Paul Vieuxtemps

Personal information
- Nationality: Thailand
- Born: Paul Henri Vieuxtemps 1 December 1999 (age 26)
- Height: 170 cm (5 ft 7 in)

Sport
- Sport: Skiing

Medal record
Men's freestyle skiing
Representing Thailand
Asian Winter Games
| Bronze medal – third place | 2025 Harbin | Slopestyle |
Winter World University Games
| Silver medal – second place | 2023 Lake Placid | Big air |
| Bronze medal – third place | 2023 Lake Placid | Slopestyle |

= Paul Vieuxtemps =

Thai freestyle skier

Paul Henri Vieuxtemps (ปอล ฮองรี วิเยอร์ต๊องส์; born 1 December 1999) is a Thai freestyle skier. He is the first ever medalist for Thailand in the Asian Winter Games winning the men's slopestyle event in the 2025 edition.

==Career==
Vieuxtemps has competed under the auspices of the Ski and Snowboard Association of Thailand. He has been competing for Thailand in FIS-sanctioned events since 2016.

He reportedly was to take part at the 2018 Winter Olympics in Pyeongchang, South Korea but withdrew after sustaining a neck injury.

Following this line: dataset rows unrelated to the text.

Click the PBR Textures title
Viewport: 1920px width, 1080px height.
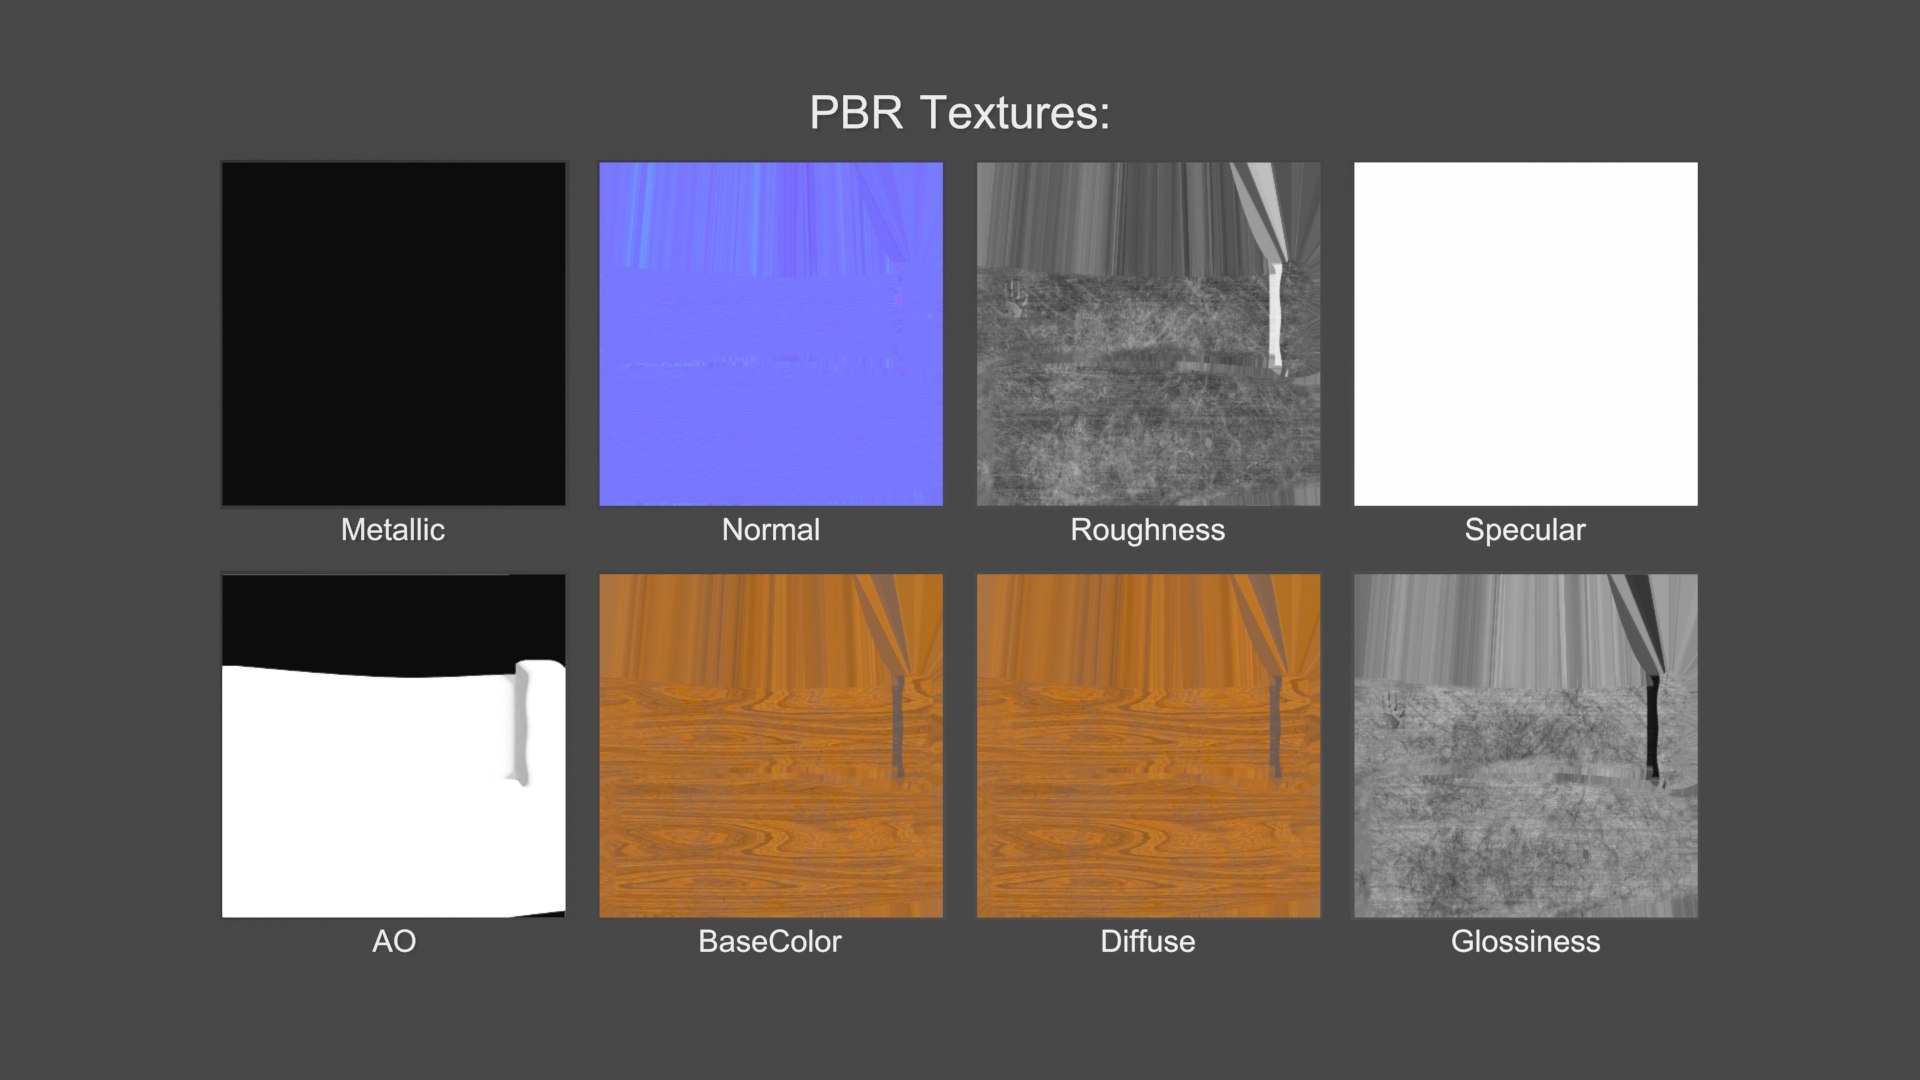[x=959, y=113]
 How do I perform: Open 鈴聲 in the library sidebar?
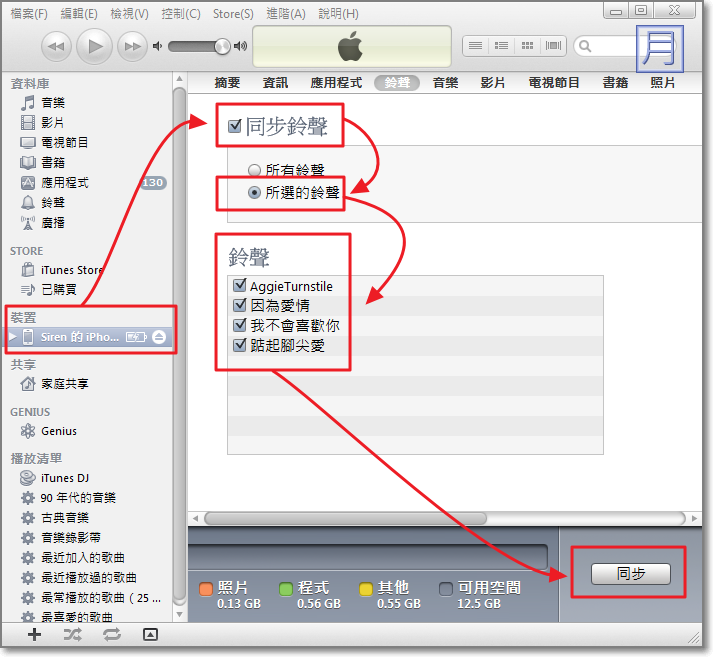[53, 203]
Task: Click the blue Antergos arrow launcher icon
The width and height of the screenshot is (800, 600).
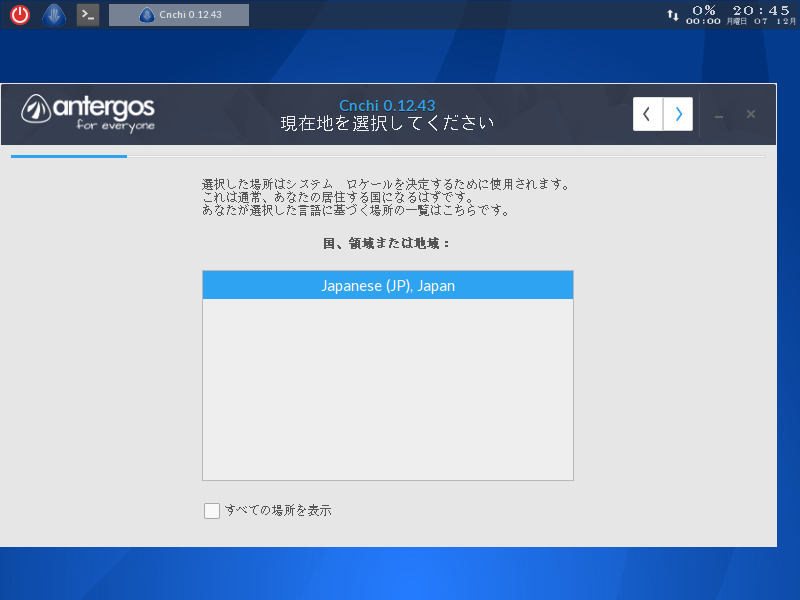Action: [53, 14]
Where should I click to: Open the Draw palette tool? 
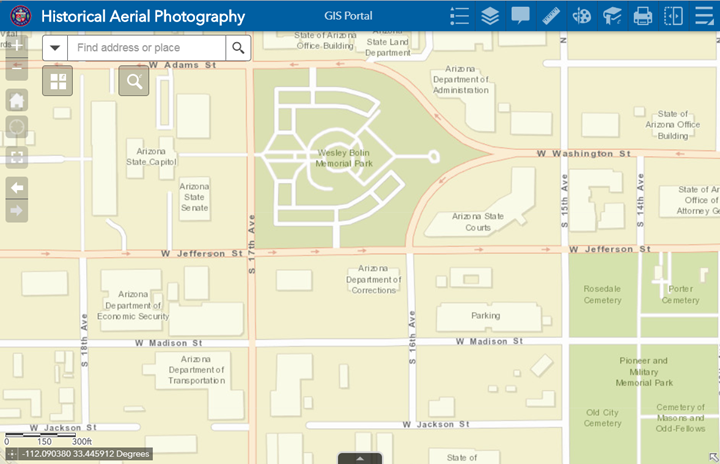[x=581, y=16]
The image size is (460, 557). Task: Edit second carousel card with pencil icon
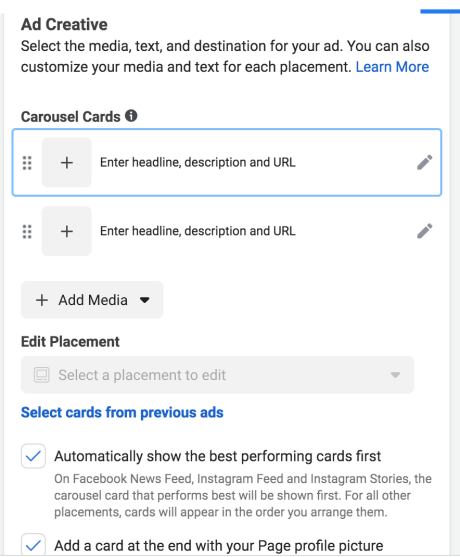(424, 231)
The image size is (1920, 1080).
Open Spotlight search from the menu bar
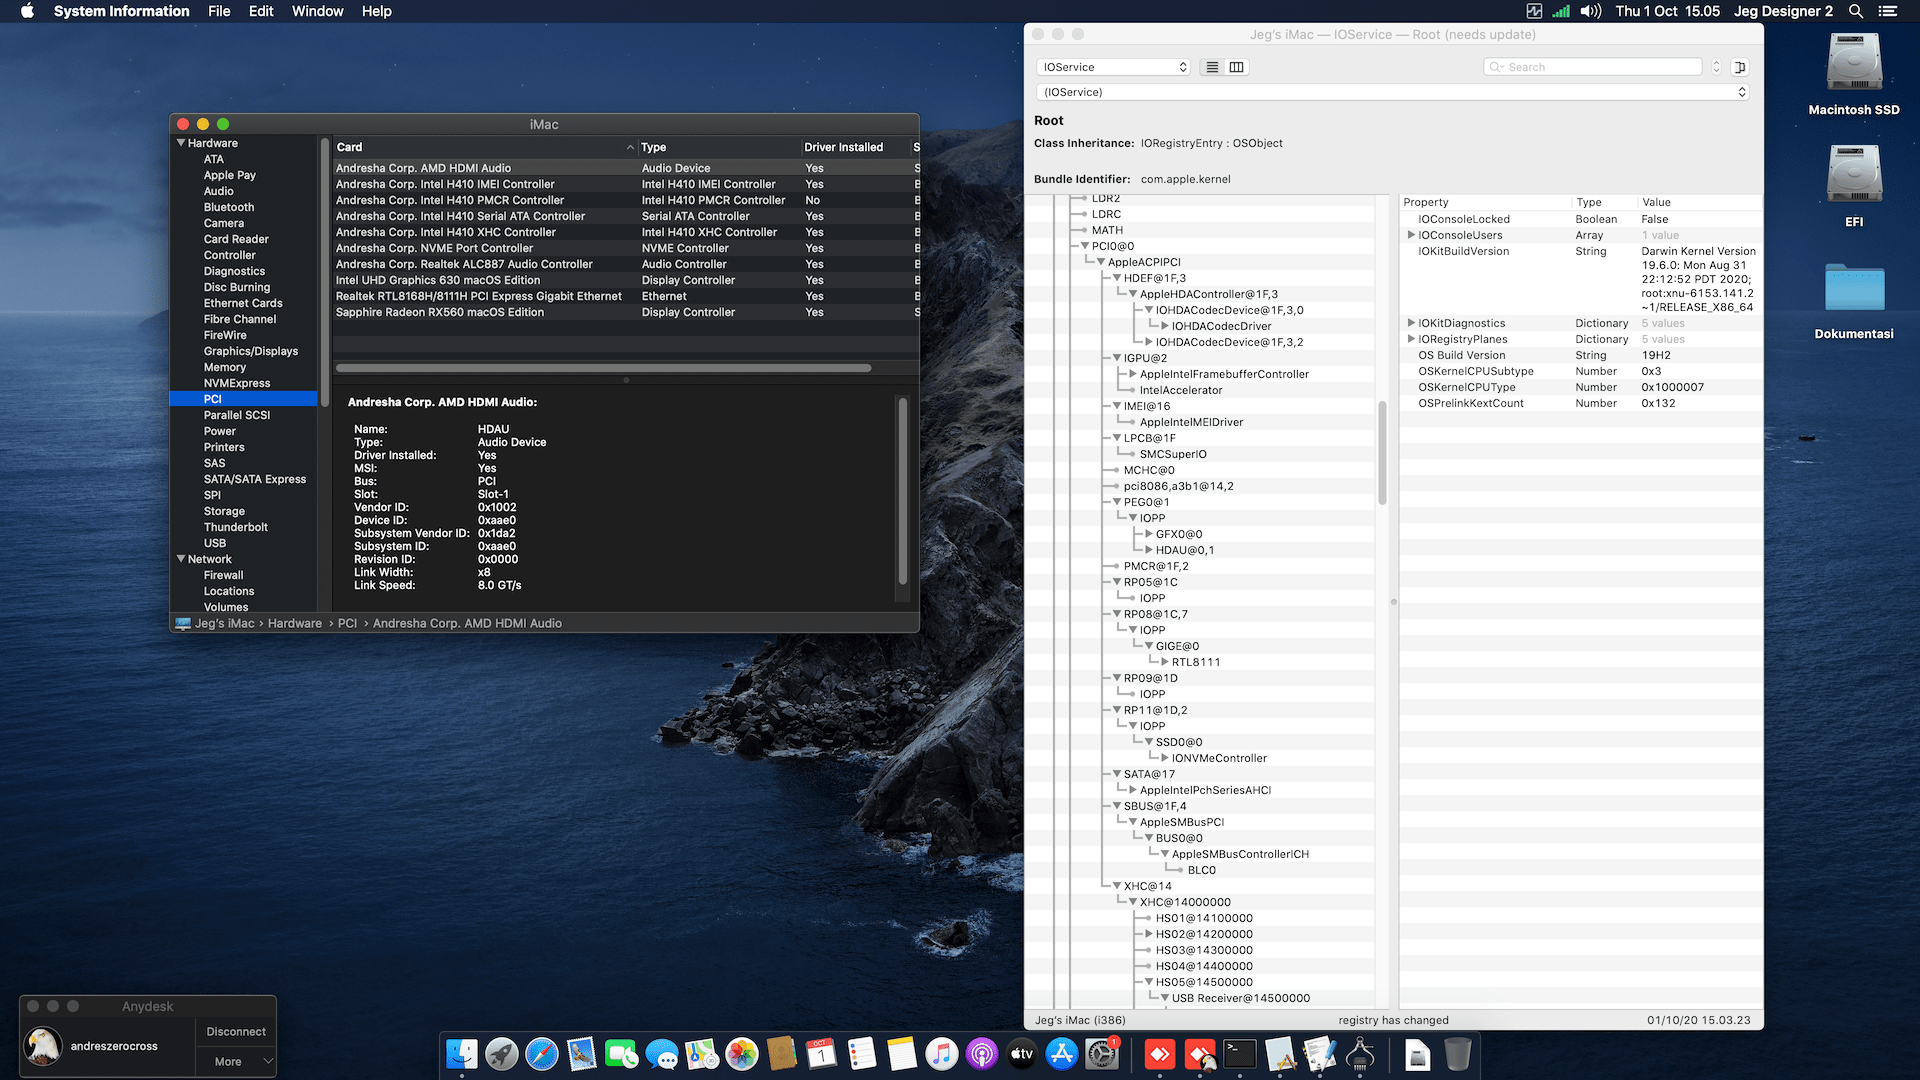(x=1855, y=11)
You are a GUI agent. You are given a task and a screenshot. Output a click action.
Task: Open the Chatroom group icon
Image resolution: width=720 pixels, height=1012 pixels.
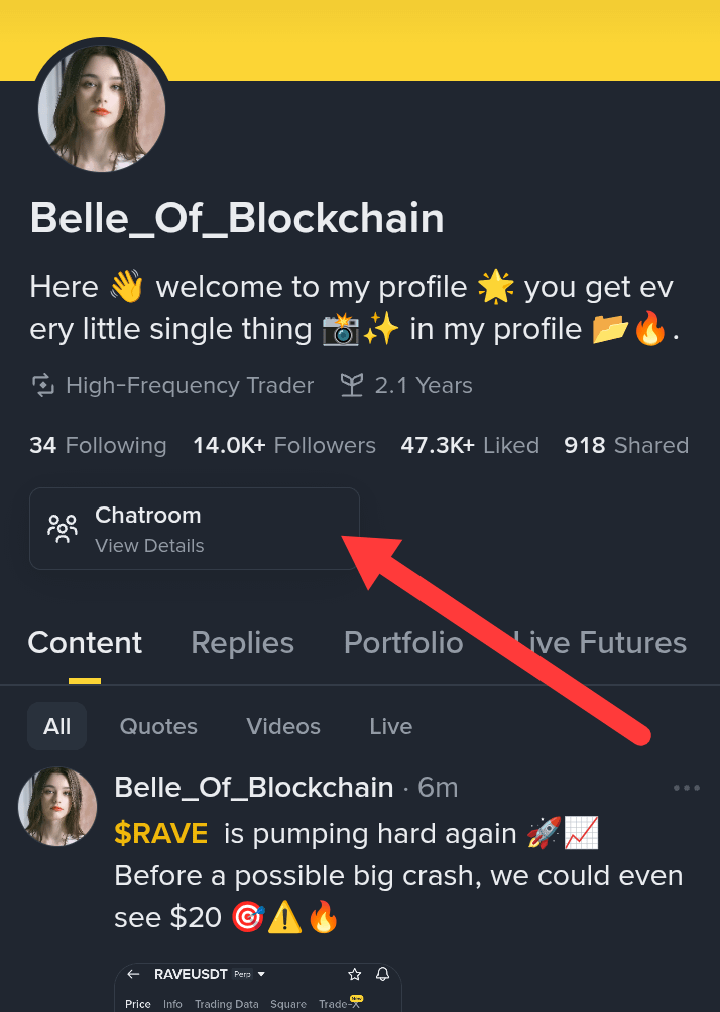pos(62,529)
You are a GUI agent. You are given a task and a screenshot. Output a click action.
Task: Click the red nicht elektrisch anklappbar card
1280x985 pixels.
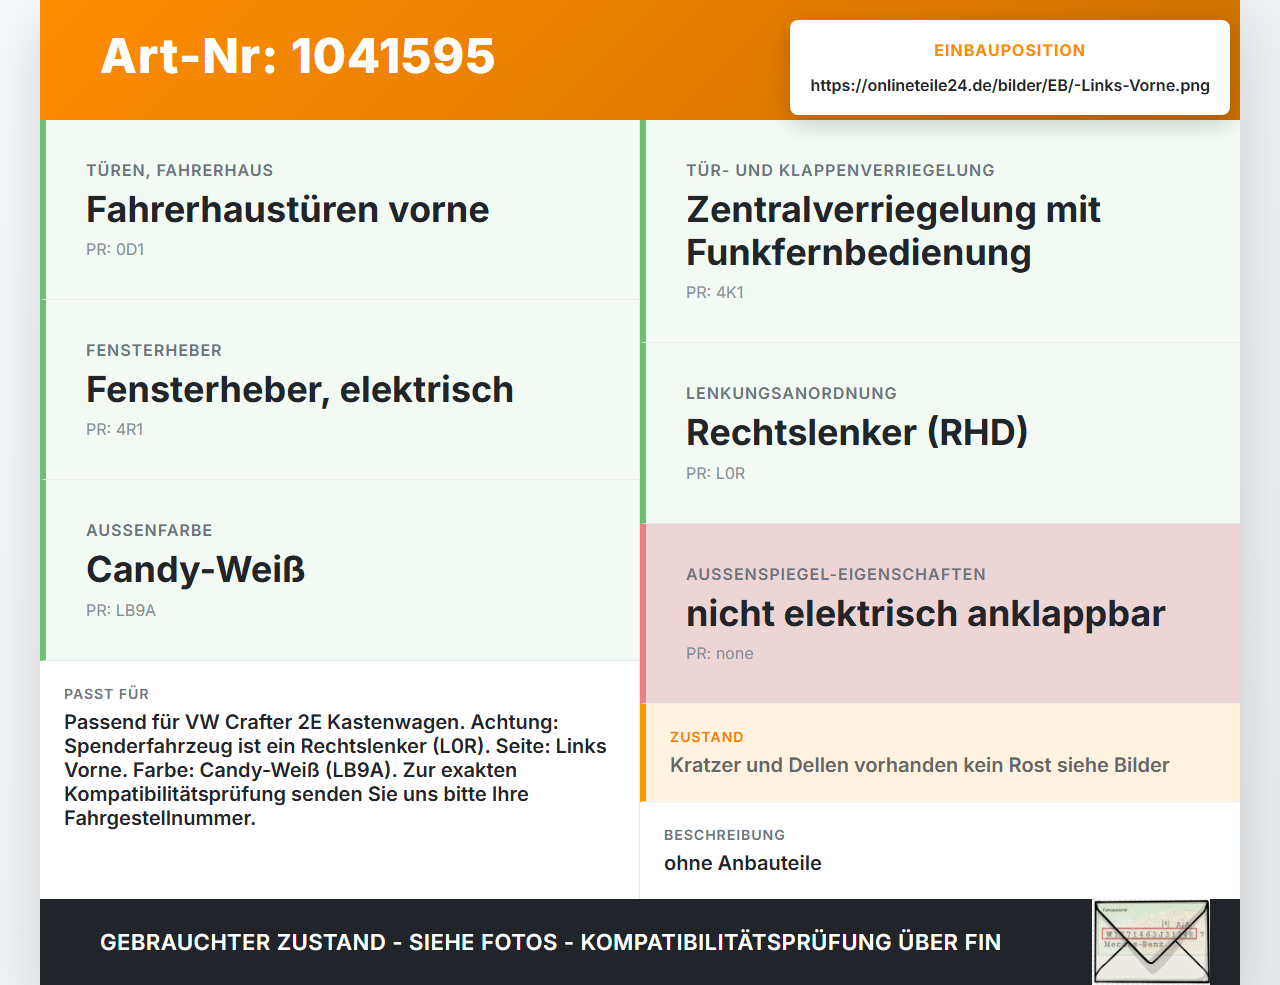point(940,613)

He took part at the 2019 Winter Universiade in Krasnoyarsk, Russia. He returned to the next edition of the Universiade now known as the 2023 Winter World University Games in Lake Placid, United States. There he won a silver in big air and bronze in slopestyle – the very first medals for his nation.

He was among Thailand's athletes at the 2025 Asian Winter Games in Harbin, China. Vieuxtemps was coached by former Ski World Cup halfpipe competitor Mathias Wecxsteen. In the men's slopestyle event he won a bronze medal behind gold medalist Rai Kasamura and silver medalist Ruka Ito; both from Japan. This is Thailand's first ever medal of any color at the Asian Winter Games.

==Personal life==
As of early 2025, Vieuxtemps is a student of Grenoble Alpes University in France. Vieuxtemps who lives in France is a Thai and French dual national. His mother is Thai.